EXERCISE OBJECTIVE: Every entry in this listing should be written out exactly.

EXERCISE INPUT:

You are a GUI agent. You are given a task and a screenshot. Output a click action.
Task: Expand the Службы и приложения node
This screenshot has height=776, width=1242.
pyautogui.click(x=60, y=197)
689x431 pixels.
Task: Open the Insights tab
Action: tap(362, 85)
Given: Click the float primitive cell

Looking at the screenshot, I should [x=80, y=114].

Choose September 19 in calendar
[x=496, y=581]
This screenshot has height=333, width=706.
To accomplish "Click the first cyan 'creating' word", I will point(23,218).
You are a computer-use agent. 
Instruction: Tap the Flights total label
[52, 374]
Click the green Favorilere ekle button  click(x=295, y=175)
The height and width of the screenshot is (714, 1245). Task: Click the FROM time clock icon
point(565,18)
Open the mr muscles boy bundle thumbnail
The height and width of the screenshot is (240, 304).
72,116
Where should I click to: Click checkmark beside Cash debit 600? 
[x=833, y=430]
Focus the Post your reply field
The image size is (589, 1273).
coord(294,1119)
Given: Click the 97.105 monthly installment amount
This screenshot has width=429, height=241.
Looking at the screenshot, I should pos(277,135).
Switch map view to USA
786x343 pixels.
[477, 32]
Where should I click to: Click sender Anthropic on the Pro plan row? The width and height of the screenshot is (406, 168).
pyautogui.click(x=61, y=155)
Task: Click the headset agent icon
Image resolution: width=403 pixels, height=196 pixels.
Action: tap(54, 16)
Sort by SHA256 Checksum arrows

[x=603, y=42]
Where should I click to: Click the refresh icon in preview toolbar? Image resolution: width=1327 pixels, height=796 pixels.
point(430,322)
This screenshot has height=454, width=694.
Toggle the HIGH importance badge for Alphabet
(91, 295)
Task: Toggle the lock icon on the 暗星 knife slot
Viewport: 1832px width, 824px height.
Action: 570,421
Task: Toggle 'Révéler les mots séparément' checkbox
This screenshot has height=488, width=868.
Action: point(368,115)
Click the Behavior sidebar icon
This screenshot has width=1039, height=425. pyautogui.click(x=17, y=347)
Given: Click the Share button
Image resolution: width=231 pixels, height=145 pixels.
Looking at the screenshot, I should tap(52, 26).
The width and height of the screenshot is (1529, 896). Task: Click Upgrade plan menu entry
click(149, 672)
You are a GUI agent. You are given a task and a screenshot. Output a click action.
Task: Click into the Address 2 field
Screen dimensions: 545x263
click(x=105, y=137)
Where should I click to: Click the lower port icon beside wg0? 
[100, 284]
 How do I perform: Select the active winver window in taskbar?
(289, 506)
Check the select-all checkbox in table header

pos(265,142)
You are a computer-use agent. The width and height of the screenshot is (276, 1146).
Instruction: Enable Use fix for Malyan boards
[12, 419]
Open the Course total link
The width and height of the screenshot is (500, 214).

RESULT:
You are a GUI agent. You are given a task and a screenshot. Output a click action.
Task: Expand the Службы и приложения node
This screenshot has height=776, width=1242.
pyautogui.click(x=60, y=197)
689x431 pixels.
Task: Open the Insights tab
Action: tap(362, 85)
Given: Click the float primitive cell

Looking at the screenshot, I should [x=80, y=114].

Choose September 19 in calendar
[x=496, y=581]
This screenshot has height=333, width=706.
To accomplish "Click the first cyan 'creating' word", I will point(23,218).
You are a computer-use agent. 
Instruction: Tap the Flights total label
[52, 374]
Click the green Favorilere ekle button  click(x=295, y=175)
The height and width of the screenshot is (714, 1245). Task: Click the FROM time clock icon
point(565,18)
Open the mr muscles boy bundle thumbnail
The height and width of the screenshot is (240, 304).
72,116
Where should I click to: Click checkmark beside Cash debit 600? 
[x=833, y=430]
Focus the Post your reply field
The image size is (589, 1273).
coord(294,1119)
Given: Click the 97.105 monthly installment amount
This screenshot has width=429, height=241.
Looking at the screenshot, I should pos(277,135).
Switch map view to USA
786x343 pixels.
[477, 32]
Where should I click to: Click sender Anthropic on the Pro plan row? The width and height of the screenshot is (406, 168).
pyautogui.click(x=61, y=155)
Task: Click the headset agent icon
Image resolution: width=403 pixels, height=196 pixels.
Action: tap(54, 16)
Sort by SHA256 Checksum arrows

[x=603, y=42]
Where should I click to: Click the refresh icon in preview toolbar? Image resolution: width=1327 pixels, height=796 pixels.
point(430,322)
This screenshot has height=454, width=694.
Toggle the HIGH importance badge for Alphabet
(91, 295)
Task: Toggle the lock icon on the 暗星 knife slot
Viewport: 1832px width, 824px height.
Action: 570,421
Task: Toggle 'Révéler les mots séparément' checkbox
This screenshot has height=488, width=868.
Action: point(368,115)
Click the Behavior sidebar icon
This screenshot has width=1039, height=425. pyautogui.click(x=17, y=347)
Given: Click the Share button
Image resolution: width=231 pixels, height=145 pixels.
Looking at the screenshot, I should tap(52, 26).
The width and height of the screenshot is (1529, 896). Task: Click Upgrade plan menu entry
click(149, 672)
You are a GUI agent. You are given a task and a screenshot. Output a click action.
Task: Click into the Address 2 field
Screen dimensions: 545x263
click(x=105, y=137)
Where should I click to: Click the lower port icon beside wg0? 
[100, 284]
 How do I perform: Select the active winver window in taskbar?
(289, 506)
Check the select-all checkbox in table header

pos(265,142)
You are a computer-use agent. The width and height of the screenshot is (276, 1146).
Instruction: Enable Use fix for Malyan boards
[12, 419]
Open the Course total link
The width and height of the screenshot is (500, 214).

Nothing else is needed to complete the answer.